There are two solutions: either use a non-linear regression to fit an exponential curve to the data (per Notion AI’s suggestion using a function like scipy.optimize.curve_fit), or adjust the weights for the polynomial fit to correct for the non-uniform variance in $\log f(t)$.
If you are using the np.polynomial.polynomial.polyfit function from numpy to do a linear fit, then you want the weights to be $w_i = f_i$ so that the product $w_i \cdot \log(f_i)$ all have the same variance. (Note that not all functions that do linear regression allow you to change the weights of the different data points.)
Does this mean that this is how I should always fit my exponential data?
Well, no. There is no one-size-fits-all in biology. Sometimes the noise in the data is dependent on and proportional to the measurement. For example, when taking growth curves using an OD600 plate reader, the noise is primarily caused by cells occasionally clumping up and the cell clumps passing in front of the optical path (thank you to Adam Strandberg for pointing this out!). The number and size of cell clumps is proportional to the total signal (i.e. how many cells there are in the culture). In this case, we expect that the measurement has a form like $f(t) = y + \varepsilon \cdot y$ where $y = A \cdot e ^ {B \cdot t}$ and the residuals instead look something like
$\begin{split} \log(f(t)) - \log(y) &= \log(y + \varepsilon \cdot y) - \log(y) \\ &= \log \left( \frac{y + \varepsilon \cdot y}{y}\right) \\ &= \log(1 + \varepsilon) \end{split}$
In this case, because when after we log transform the data the residuals are independent of the measurement, the correct thing to do is to fit a line to the unweighted log transform of the data.
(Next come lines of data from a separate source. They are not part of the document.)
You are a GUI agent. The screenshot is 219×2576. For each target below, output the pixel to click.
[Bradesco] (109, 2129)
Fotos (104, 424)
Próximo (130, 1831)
Of course, it is possible that the noise in the measurement will be neither independent of the signal nor linearly dependent on the signal and will instead be some other more complicated third option! Nevertheless, it’s good to have an underlying model of what is causing noise in your system and adjust your fit strategies accordingly. Because most regression analyses will assume homoscedasticity (homogeneity of variance), you want your noise to be independent of the data in whatever space (linear or logarithmic) you are fitting in.